Manang Marshyangdi Club (मनाङ मर्स्याङ्दी क्लब) is a Nepali professional football club based in Kathmandu, that competes in the Martyr's Memorial A-Division League. The club has won the National Championship title a record 8 times. Historically, they have had a fierce rivalry in domestic Nepalese football with Three Star Club and Nepal Police Club, a departmental team. Their other rivals include New Road Team.

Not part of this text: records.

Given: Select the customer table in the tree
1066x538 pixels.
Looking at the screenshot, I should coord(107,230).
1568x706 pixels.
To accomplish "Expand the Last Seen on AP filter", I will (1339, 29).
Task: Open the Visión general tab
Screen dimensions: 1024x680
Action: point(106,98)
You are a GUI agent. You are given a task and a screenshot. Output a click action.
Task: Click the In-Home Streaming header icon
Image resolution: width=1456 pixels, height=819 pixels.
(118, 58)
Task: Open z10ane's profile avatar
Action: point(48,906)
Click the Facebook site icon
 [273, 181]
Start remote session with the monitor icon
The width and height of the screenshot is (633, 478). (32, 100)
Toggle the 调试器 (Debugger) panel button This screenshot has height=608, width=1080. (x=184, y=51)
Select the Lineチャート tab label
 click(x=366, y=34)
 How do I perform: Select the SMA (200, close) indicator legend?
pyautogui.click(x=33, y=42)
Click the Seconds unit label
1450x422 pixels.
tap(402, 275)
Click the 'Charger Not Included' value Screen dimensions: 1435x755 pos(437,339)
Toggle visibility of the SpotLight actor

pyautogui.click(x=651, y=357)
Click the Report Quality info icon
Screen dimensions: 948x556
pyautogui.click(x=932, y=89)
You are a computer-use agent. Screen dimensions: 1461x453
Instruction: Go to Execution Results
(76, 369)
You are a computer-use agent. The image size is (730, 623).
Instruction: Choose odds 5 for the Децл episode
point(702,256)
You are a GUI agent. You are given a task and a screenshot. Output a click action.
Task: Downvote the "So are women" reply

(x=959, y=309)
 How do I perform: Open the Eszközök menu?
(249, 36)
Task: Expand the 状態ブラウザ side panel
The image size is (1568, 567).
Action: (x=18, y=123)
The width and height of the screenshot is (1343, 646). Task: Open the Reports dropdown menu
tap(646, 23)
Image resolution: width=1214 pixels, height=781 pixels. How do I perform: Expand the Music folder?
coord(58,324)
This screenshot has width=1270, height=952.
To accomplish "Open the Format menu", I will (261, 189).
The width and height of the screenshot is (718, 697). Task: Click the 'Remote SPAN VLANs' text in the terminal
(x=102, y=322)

Manang Marshyangdi Club has played some home games in Pokhara, at Pokhara Rangasala since 2021–22 Martyr's Memorial A-Division League. However, the club is officially based in Swayambhu, Kathmandu.

==Club history==
===Season 2068 B.S. (2011–12)===
Manang Marshyandi started the season featuring the names like Anil Gurung and Santosh Sahukhala. They also roped in Korean coach Lee Tae-Ho, making the long-serving Bal Gopal Maharjan his assistant. The side finished second, level on points with the champions Nepal Police Club, missing out due to goal difference. Their consolation was beating the Police in the final round. They were promoted to play the first ever Nepal National League.

===Season 2069 B.S. (2012–13)===
The club was reorganised and Krishna Thapa was appointed as the new coach. The season started well as they won both the Ncell Cup and the Safal Cup. They also won the Martyr's Memorial League.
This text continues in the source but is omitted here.